The first human trial of bexarotene, the skin cancer drug shown to clear beta-amyloid brain plaques in mice with Alzheimer’s-like pathology, will commence sometime in September.
The phase Ib trial will randomize 12 healthy subjects to placebo or bexarotene (Targretin), Gary E. Landreth, Ph.D., said in an interview.
Dr. Gary E. Landreth
Researchers will obtain hourly samples of cerebrospinal fluid and blood for 36 hours after administration of the drug, looking for signs that bexarotene increases natural clearance of the beta-amyloid protein, said Dr. Landreth of Case Western Reserve University, Cleveland.
“If our hypothesis is correct, the drug should accelerate the synthesis and steady-state levels of apolipoprotein E,” a protein that helps break down soluble beta-amyloid, he said. Hungry microglia are bexarotene’s second punch; in mice, the drug activated these cells to scavenge beta-amyloid plaques.

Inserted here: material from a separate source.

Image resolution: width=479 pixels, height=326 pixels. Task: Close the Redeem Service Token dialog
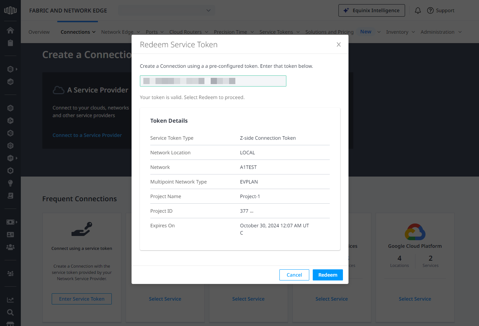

If these two events also occur in humans, Dr. Landreth said, “we will have a reason to go forward” into phase II trials.
Media stories about Dr. Landreth’s research sparked a firestorm of dialogue on Alzheimer’s Internet forums and message boards this spring. Families discussed traveling to Canada for bexarotene, and begging their family doctors for a prescription.
Two opinion pieces in the Aug. 9 issue of the New England Journal of Medicine tackled the thorny problem physicians may face when desperate families come looking for answers.
“Writing an off-label prescription is completely permissible and would fulfill family members’ desire to try anything to help their loved ones,” wrote Dr. Steven D. Pearson of Massachusetts General Hospital’s Institute for Technology Assessment, Boston, and his colleagues. But in the case of bexarotene, they asked, “is it the right thing to do?”
In the second editorial, Frank M. LaFerla, Ph.D., of the University of California, Irvine, warned against overenthusiasm: “Only a well-designed and carefully executed clinical trial will reveal whether this class of drug lives up to its promise. Until such trials are performed, it would be a mistake to offer this treatment to Alzheimer’s patients.”
Dr. Landreth agrees. Although relatively benign, bexarotene can cause hypothyroidism and dyslipidemia in cancer patients. Although volunteers in the upcoming trial will almost certainly experience neither of these, “there is no guarantee at all that it would be safe in an Alzheimer’s population,” he said. “I have absolutely no idea what could happen when this drug interacts with a diseased brain. If you remove the plaque, then what happens? Do you end up with holes in the brain? This is the question that keeps me up at night.”
Dr. Landreth and his colleague, Paige Cramer, hold a U.S. provisional patent application for bexarotene as a potential therapy for Alzheimer’s disease and have founded ReXceptor Inc., which has licensing options from the university to use bexarotene to treat Alzheimer’s disease.